Crosslinked Hyperbranched Polyglycerol-Based Polymer Electrolytes for Lithium Metal Batteries

Abstract

Tailored partially methylated and methacrylated hyperbranched polyglycerols (hbPG-MAx/OMey) combined with lithium bis(trifluoromethanesulfonyl)imide (LiTFSI) as conducting salt were investigated after crosslinking with respect to their application as solid polymer electrolytes (SPE) in lithium metal batteries. For sample preparation and coating, a straightforward solvent-free photopolymerization method was applied. With the aim of finding the right balance between mechanical and electrochemical properties, electrolytes with different crosslinking densities were studied. High crosslink density increases mechanical integrity but reduces local chain motion and thus ionic conductivity at the same time. Differential scanning calorimetry (DSC), chronoamperometric and impedance measurements show that the hyperbranched polyether structure interacts strongly with lithium cations.

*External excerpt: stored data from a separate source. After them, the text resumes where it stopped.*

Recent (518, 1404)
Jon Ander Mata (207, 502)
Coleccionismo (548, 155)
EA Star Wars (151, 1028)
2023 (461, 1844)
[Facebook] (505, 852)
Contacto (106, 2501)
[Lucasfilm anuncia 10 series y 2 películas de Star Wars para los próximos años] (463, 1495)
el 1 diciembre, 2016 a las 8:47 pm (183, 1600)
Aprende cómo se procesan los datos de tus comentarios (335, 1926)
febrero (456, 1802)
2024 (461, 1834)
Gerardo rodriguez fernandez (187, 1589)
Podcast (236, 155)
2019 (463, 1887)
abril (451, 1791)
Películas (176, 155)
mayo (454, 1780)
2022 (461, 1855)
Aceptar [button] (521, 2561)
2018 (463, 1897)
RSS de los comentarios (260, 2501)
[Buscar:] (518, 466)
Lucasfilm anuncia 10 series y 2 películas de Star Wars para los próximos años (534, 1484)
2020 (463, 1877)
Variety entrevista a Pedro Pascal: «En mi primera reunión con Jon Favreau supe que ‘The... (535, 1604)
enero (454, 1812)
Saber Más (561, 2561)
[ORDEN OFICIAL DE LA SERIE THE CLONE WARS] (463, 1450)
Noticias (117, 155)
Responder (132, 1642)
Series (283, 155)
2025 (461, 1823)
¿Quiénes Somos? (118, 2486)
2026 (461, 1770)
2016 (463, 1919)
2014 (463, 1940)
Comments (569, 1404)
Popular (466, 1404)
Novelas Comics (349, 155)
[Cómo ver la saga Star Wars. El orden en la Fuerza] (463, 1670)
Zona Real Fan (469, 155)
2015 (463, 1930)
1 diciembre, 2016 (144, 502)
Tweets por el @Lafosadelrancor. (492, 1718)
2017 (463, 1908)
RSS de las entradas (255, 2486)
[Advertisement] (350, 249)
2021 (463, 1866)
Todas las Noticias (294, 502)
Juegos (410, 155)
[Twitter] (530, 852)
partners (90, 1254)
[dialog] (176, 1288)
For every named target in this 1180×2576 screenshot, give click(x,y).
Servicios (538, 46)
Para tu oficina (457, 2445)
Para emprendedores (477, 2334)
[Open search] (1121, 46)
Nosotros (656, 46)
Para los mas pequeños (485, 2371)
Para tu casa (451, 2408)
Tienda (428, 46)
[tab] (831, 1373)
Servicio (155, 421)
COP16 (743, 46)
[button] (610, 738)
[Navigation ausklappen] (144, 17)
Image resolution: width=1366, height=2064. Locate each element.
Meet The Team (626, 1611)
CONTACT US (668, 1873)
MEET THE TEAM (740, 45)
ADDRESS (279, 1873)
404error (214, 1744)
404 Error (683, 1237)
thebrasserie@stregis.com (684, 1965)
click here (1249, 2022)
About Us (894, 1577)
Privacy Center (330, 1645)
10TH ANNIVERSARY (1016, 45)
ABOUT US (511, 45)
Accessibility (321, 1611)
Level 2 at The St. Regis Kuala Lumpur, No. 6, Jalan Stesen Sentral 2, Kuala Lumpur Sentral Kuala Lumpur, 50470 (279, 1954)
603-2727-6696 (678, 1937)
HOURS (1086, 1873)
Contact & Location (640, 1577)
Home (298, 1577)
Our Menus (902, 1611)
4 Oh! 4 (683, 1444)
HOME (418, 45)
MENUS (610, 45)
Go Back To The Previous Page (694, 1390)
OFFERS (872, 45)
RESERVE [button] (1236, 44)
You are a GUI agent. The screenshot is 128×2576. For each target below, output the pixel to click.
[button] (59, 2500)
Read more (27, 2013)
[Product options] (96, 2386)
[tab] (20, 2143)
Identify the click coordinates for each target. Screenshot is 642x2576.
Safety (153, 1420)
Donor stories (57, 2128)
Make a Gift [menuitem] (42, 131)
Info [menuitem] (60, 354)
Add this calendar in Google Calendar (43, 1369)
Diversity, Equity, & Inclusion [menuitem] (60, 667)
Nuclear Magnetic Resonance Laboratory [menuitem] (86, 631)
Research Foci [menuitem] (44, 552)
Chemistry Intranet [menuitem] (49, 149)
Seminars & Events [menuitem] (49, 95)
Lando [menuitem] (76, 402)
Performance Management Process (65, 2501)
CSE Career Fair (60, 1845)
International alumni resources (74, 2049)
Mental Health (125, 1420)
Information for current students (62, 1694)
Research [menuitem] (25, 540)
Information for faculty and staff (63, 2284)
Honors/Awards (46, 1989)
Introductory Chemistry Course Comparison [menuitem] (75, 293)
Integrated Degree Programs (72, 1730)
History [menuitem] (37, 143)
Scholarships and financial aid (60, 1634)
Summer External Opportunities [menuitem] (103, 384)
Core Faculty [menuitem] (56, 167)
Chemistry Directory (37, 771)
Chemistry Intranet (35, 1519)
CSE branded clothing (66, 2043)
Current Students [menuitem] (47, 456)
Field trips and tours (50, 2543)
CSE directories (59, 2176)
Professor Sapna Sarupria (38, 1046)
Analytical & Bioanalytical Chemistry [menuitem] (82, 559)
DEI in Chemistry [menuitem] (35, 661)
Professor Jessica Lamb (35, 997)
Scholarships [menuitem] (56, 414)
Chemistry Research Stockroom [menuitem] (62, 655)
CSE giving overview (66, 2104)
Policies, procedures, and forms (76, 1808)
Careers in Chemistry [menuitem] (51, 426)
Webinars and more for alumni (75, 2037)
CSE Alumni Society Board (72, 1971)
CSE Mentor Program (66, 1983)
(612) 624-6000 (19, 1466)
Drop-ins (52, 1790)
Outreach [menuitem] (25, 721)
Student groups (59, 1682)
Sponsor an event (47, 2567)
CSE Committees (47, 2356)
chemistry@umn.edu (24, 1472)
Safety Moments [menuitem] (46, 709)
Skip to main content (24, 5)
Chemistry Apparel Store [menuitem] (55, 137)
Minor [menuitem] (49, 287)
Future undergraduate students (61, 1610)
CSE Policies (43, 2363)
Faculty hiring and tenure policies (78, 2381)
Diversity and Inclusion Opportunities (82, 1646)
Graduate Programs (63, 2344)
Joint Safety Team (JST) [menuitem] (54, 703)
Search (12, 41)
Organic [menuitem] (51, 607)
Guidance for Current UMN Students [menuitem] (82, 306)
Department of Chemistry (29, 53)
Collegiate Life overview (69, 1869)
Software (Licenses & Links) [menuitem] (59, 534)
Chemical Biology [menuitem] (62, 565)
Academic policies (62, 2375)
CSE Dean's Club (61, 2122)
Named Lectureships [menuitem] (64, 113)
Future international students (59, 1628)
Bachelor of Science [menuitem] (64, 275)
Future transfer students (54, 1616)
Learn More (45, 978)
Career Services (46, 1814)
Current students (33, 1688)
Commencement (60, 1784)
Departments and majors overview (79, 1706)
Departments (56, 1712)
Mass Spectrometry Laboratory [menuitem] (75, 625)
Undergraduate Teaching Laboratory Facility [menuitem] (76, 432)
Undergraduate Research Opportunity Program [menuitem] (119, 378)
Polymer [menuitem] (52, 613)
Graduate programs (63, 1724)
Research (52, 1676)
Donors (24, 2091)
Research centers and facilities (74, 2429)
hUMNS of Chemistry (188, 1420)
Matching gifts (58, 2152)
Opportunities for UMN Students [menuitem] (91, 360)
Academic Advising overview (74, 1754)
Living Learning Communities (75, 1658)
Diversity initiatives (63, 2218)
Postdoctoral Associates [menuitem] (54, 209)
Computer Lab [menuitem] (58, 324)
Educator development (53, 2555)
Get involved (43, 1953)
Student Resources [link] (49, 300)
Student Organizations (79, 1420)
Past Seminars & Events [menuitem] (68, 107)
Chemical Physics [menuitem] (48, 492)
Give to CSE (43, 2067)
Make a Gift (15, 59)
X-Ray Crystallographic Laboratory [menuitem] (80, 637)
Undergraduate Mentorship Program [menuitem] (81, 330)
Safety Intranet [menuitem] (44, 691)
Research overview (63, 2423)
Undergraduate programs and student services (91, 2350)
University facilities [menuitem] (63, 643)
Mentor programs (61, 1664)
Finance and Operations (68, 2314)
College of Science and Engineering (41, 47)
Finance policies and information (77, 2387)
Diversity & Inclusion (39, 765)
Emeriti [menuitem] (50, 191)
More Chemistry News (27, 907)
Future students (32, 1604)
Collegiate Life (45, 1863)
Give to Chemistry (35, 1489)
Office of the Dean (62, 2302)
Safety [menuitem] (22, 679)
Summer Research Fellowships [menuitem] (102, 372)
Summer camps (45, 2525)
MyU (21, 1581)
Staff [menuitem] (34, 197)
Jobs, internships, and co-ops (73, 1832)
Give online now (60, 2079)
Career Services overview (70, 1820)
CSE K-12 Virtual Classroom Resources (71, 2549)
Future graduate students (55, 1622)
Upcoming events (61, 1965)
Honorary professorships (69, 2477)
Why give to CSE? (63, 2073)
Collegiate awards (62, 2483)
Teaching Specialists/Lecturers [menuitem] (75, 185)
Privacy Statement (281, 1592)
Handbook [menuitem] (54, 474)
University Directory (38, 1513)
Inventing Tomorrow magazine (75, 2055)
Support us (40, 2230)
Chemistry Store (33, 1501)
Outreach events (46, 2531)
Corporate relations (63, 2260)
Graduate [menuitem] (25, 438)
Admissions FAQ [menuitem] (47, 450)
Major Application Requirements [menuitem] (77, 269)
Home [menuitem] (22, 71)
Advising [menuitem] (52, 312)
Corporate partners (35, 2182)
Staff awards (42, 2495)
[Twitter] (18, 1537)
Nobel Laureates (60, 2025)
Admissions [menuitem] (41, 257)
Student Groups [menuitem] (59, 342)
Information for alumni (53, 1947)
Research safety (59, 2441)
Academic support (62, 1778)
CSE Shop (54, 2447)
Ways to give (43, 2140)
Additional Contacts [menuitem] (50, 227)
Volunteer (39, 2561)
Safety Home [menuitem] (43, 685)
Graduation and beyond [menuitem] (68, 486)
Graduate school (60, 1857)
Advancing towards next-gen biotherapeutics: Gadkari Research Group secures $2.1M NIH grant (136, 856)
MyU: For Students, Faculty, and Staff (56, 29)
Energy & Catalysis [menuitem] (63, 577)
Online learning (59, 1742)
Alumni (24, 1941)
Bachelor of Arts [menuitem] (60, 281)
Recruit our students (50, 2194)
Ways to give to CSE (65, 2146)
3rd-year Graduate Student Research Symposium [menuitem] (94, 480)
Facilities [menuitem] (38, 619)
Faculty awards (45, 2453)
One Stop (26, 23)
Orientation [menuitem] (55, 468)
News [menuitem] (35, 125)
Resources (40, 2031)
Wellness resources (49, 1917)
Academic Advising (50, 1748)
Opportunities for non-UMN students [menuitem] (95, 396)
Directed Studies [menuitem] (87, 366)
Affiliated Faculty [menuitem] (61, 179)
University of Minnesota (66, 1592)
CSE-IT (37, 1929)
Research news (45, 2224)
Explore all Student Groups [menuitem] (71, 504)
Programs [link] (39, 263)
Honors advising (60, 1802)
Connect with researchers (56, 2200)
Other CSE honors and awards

Finally, the SPE with the lowest crosslinking density was selected and investigated in cycling tests due to the parameters of highest absolute values in conductivity (2.1 × 10−6 S cm−1 at 30 °C; 2.0 × 10−5 S cm−1 at 60 °C), lowest Tg (from DSC: −39 °C), electrochemical stability window (4.3 V vs. Li/Li+) and mechanical strength (1.6 ± 0.4 MPa at 25 °C). At low C-rates and elevated temperatures (60 °C), cells were cycled with high Coulombic efficiency. At high C-rates, a distinct decrease in specific capacity was observed due to insufficient ionic conductivity.